Sunday, February 24, 2013


 Nurses fly fly away...

Please click here for the source article: http://bulatlat.com/news/4-37/4-37-sick.html


Nursing is a profession within the health care sector focused on the care of individuals, families, and communities so they may attain, maintain, or recover optimal health and quality of life.. (Wikipedia). But how can they give quality health to the people if nurses only receive 8,000 per month?


With fewer jobs and less opportunities for nurses in the Philippines, many nurses and nursing students have a desire to work overseas where the salary is better and they feel compensated for their hard work. Some nurses decide to move to Canada for work, while others move to the United Kingdom, New Zealand, Australia, Middle East and other European countries. A Filipino nurse working abroad is earning an average of 200,000 per month compared to a Filipino nurse in the Philippines with just 8,000 per month.

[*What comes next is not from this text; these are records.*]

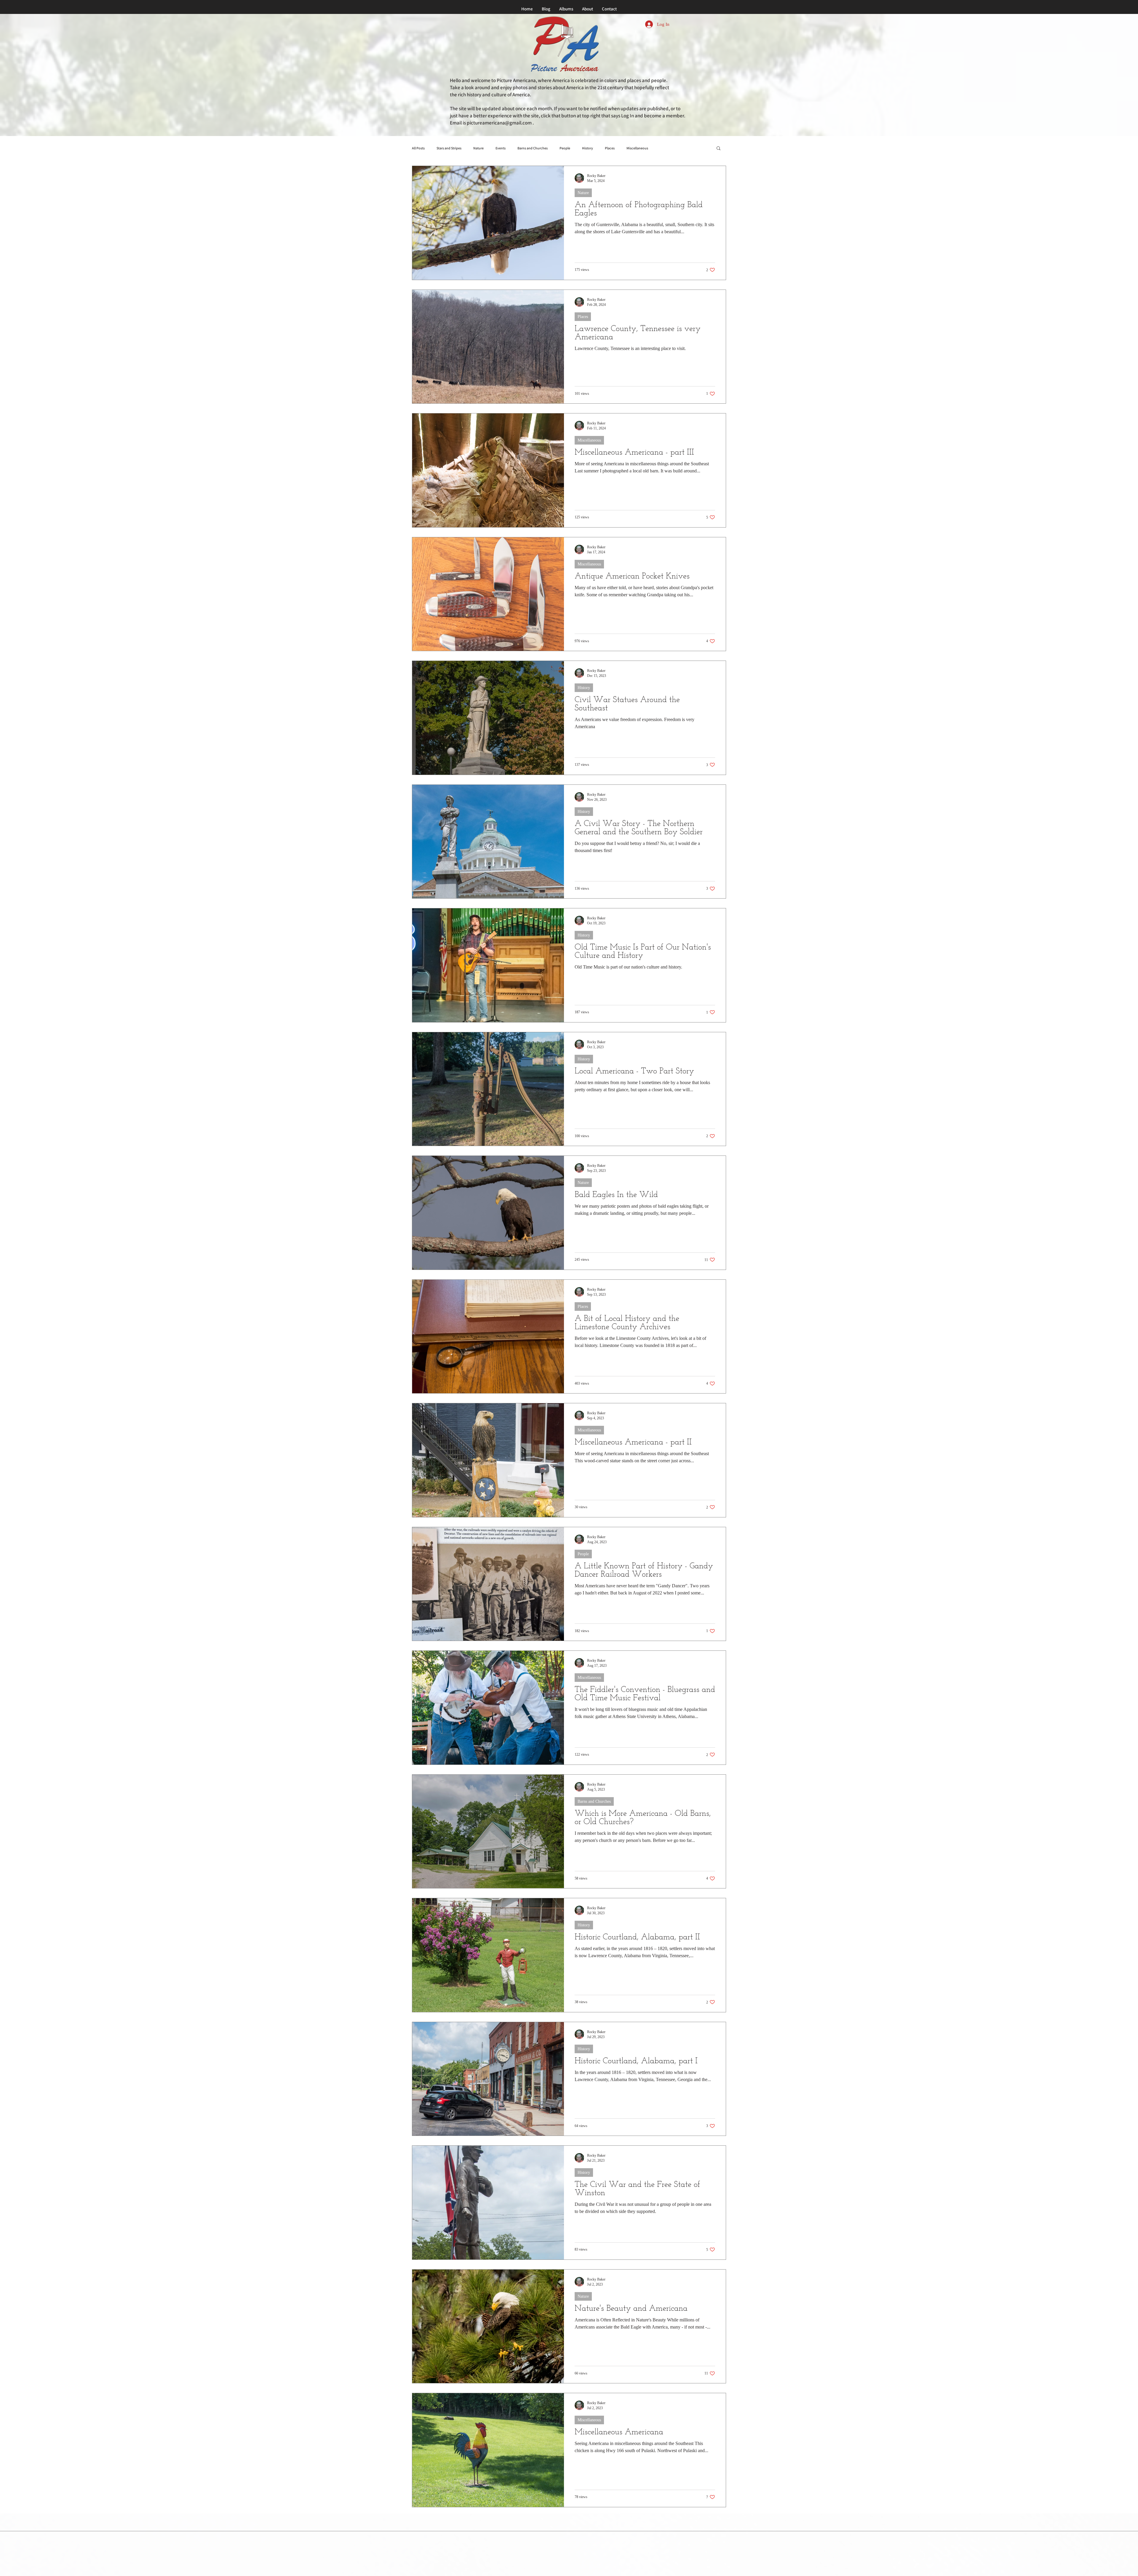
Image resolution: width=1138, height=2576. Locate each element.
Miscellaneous (637, 148)
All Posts (418, 148)
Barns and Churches (532, 148)
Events (501, 148)
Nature (478, 148)
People (565, 148)
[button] (718, 149)
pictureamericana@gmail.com (499, 122)
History (587, 148)
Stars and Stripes (449, 148)
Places (610, 148)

I have this friend of mine who passed the June-July 2012 NLE. I got the chance to interview her because we attended the same training seminar. She told me her experiences as an auxiliary nurse in SPMC. At that moment (October 2012), she was employed for 3 weeks already. I asked her about the ward where she works and the number of patients she caters. She told me that she was working in the orthopedic (bones and muscles problems) ward where there are 200 patients and 4 nurses on duty. WOW! So the nurse to patient ratio is 1:50. I just cannot imagine that you will do the documentation of the care done, administration of medicine, monitoring of patients, taking the vital signs, regulating the intravenous fluid on 50 patients in just 1 shift (8hours). And the climax of our conversation was her salary. She has a GROSS salary of 8000 per month minus the taxes, payables and deductions. The response that I gave her was just a rolling eyeball. I was so lucky that I got the chance to take a second course (Accountancy) or else, I will land on that situation too on which my monthly allowance being a student is bigger than the salary that a nurse is receiving. Could you just imagine that?

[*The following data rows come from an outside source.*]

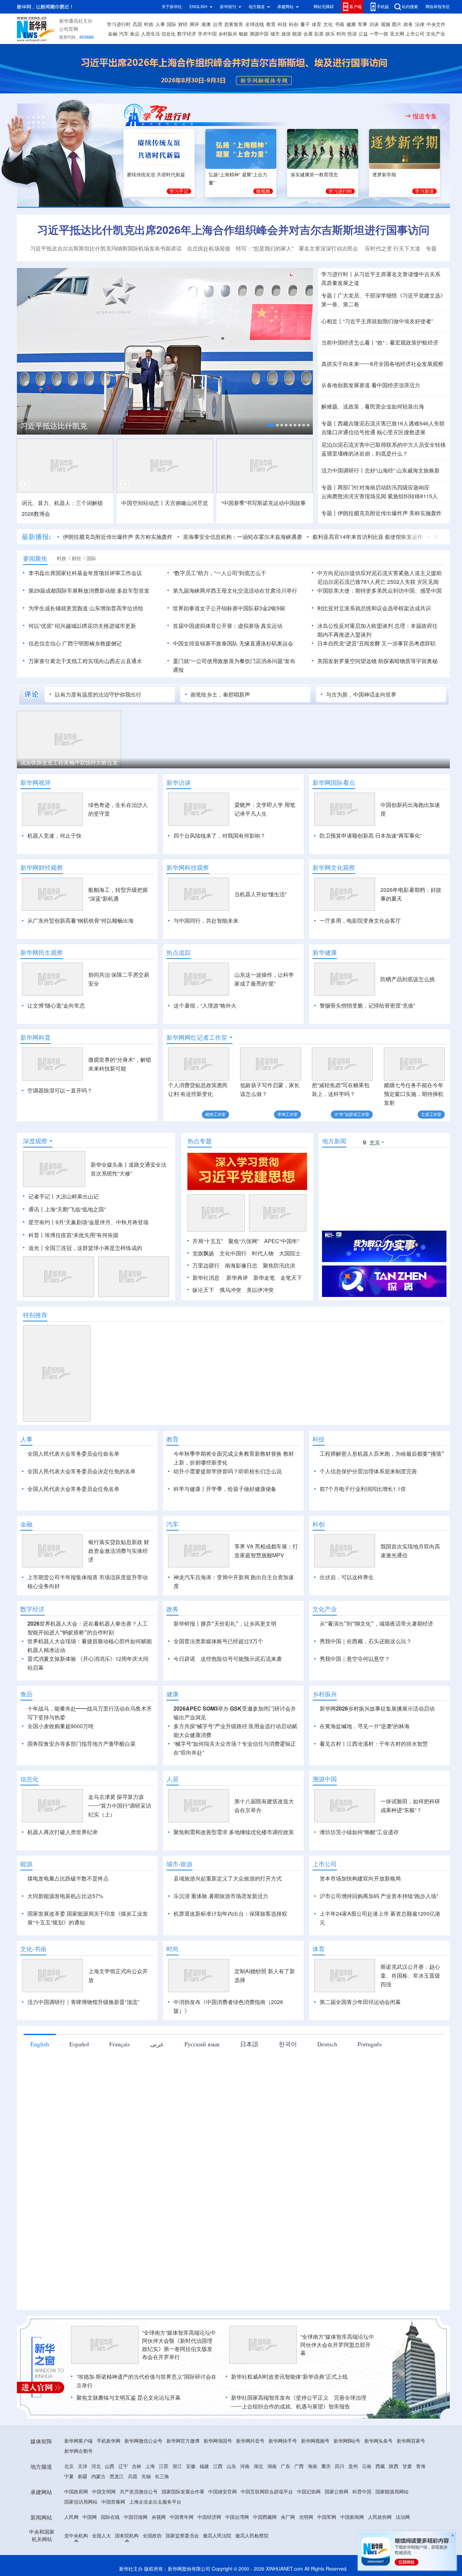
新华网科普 (35, 1037)
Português (369, 2083)
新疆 (82, 2515)
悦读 (352, 33)
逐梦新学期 (384, 174)
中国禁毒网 (113, 2540)
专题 (431, 248)
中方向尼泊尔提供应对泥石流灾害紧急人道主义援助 (379, 573)
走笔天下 (291, 1277)
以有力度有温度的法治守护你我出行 (98, 694)
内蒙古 (98, 2515)
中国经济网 (209, 2556)
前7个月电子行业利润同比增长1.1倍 (363, 1489)
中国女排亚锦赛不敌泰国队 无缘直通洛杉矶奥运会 (233, 643)
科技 (282, 24)
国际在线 (110, 2556)
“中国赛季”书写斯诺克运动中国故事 (263, 503)
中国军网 (326, 2556)
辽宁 (123, 2505)
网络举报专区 (437, 6)
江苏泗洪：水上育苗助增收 (381, 762)
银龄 (243, 33)
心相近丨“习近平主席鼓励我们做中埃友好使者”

I completely agree with the article (source link above). The migration of nurses is a very big threat to the health care delivery system in the Philippines and if the trend is not intervened, the system would definitely collapse. I too was a victim of the sudden increase in the demand of nurses few years ago. My parents forced me to take up nursing but at the time I graduated and eventually passed the NLE, the demand suddenly dropped. Even doctors in the Philippines take up nursing because of the lure of a very big salary abroad. This situation is threatening since medical schools do not produce a big number of doctors. So the problem here is nurses are going abroad and doctors take up nursing and eventually go abroad. Who are left to care and cure our countrymen? The answer would be fresh graduate/passers. With this trend, hospitals nowadays become the training ground of nurses for them to earn the specified number of years of experiences they need to be hired abroad. 


Let me tell you my recent experience. I was admitted last January 1, 2013 in a hospital in my hometown. All the nurses who catered me are newly registered nurse. When I was settled in my room, a nurse came in and did the skin test to me. It was a test to determine if I am allergic to the antibiotic that was prescribed to me. The procedure was completely wrong! The second time around (different nurse), my antibiotic was 2 hours late. And my last encounter was the worst! I woke up and saw my intravenous tubing ¾ filled with air because that 1000 mL has already been infused. Completely consumed. I was shocked because if I haven’t woke up and seen that situation, I might be waking up with a blood transfusion. That’s what happens when the intravenous fluid in the bottle is already consumed and not been replaced with a new one. I called the nurse and she just changed my intravenous fluid without letting it drop because she told that she will call someone else to handle the situation. In short, she does not know what to do.


Nurses that seek for a greener pasture serves as a very big challenge to the government because they are the only one who can resolve this. In my point of view, the only way to solve this problem is that the government must raise the salary and give bonuses and incentives because low salary is the first and foremost of reason why nurses go abroad. In line with raising the salary of the nurses, they must also hire more nurses especially in the government hospitals to lessen the nurse to patient ratio. Everyone has the right to receive the best quality health care.